Mimo niepowołania do grupy czołowych zawodników, Jan Ziobro skakał jeszcze rok, głównie w zawodach niższej rangi. W kolejnym nagranym filmiku podał przykłady, które mają świadczyć o tym, że był dyskryminowany. - Prezes Tajner próbuje robić dobrą minę do złej gry. Jeżeli nie widzi żadnej dyskryminacji mojej osoby, to wydaje mi się, że jest ślepy na te moje uwagi. Byłem nawet na zarządzie w PZN i tam komentowano to, co mówię, jakby to mi się przyśniło. Później miałem spotkanie z trenerami w Ramsau, tam podaliśmy sobie ręce i miało wszystko wrócić do normy. A gdy tylko drzwi się zamknęły, to ten nóż w plecy dalej był mi wbijany – mówi Jan Ziobro.
Oburzenie działaczy
Na opublikowane nagrania trenerzy i narciarscy działacze zareagowali oburzeniem. Zarzucili zawodnikowi mijanie się z prawdą i złą wolę. - Niczego takiego nie było. Tu chyba zabrakło wytrwałości, a w głowie Janka zalęgło się poczucie niesprawiedliwości - Apoloniusz Tajner. - On się poczuł pokrzywdzony, odkąd był w kadrze B, a nie kadrze A. Od tego czasu cały czas czuje się pokrzywdzony, ale mimo wszystko miał pracować. Niech sportowo pokaże, że powinien być w kadrze A. Póki co nie pokazał tego – uważa Adam Małysz.

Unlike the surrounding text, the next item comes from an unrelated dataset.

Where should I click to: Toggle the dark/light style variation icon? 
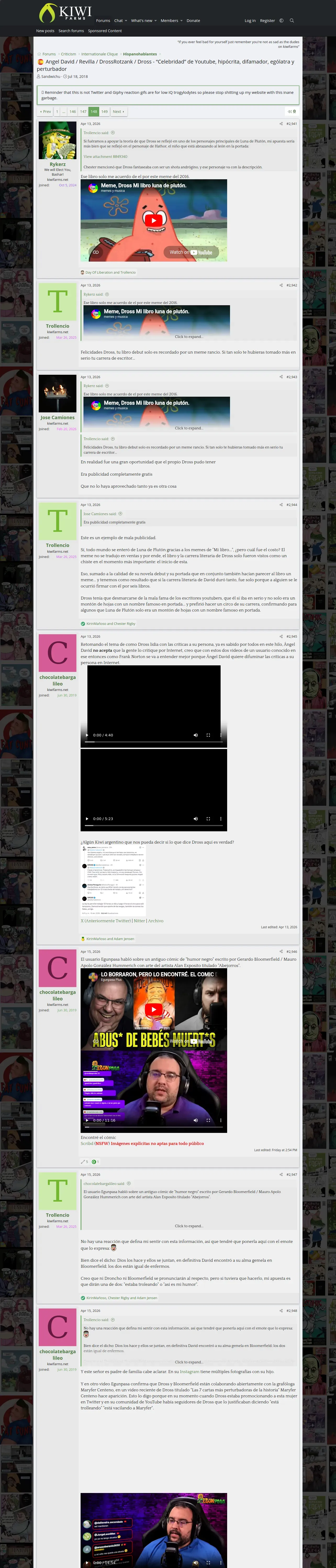[x=281, y=21]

Z tłumu krytyków Jana Ziobry wyłamał się jego dawny klubowy trener. W prasowym wywiadzie powiedział, że rozumie młodego zawodnika, choć na jego miejscu postąpiłby inaczej. - Jeżeli ja zaciskałem zęby, pracowałem dalej, skakałem 20 metrów dalej, a nadal nie jestem powoływany, to po co mam dalej te zęby zaciskać? – pyta Ziobro.
Komentarze
Skoki narciarskie to od niemal dwóch dekad sport narodowy. Po "małyszomanii" przyszła "stochomania". Żadna zimowa dyscyplina sportowa tak nie rozgrzewa emocji, nadziei kibiców. Każda informacja o skoczkach wywołuje wielką dyskusję. Oświadczenia Jana Ziobry tym bardziej. - Problem z tymi opowieściami o układzie polega na tym, że właściwie nie padły żadne nazwiska. Takie to mało konkretne. Jeśli nadal chce uprawiać ten sport na najwyższym poziomie, to droga do tego nie prowadzi przez spekulacje prasowe, tylko przez ciężką pracę - uważa Igor Błachut, komentator Eurosport.
Reakcja Polskiego Związku Narciarskiego na opublikowane w internecie nagrania była szybka. Na specjalnym posiedzeniu Jan Ziobro został wykluczony z polskiej reprezentacji skoczków. Związek zobowiązał też trenerów do nie komentowania tej sprawy.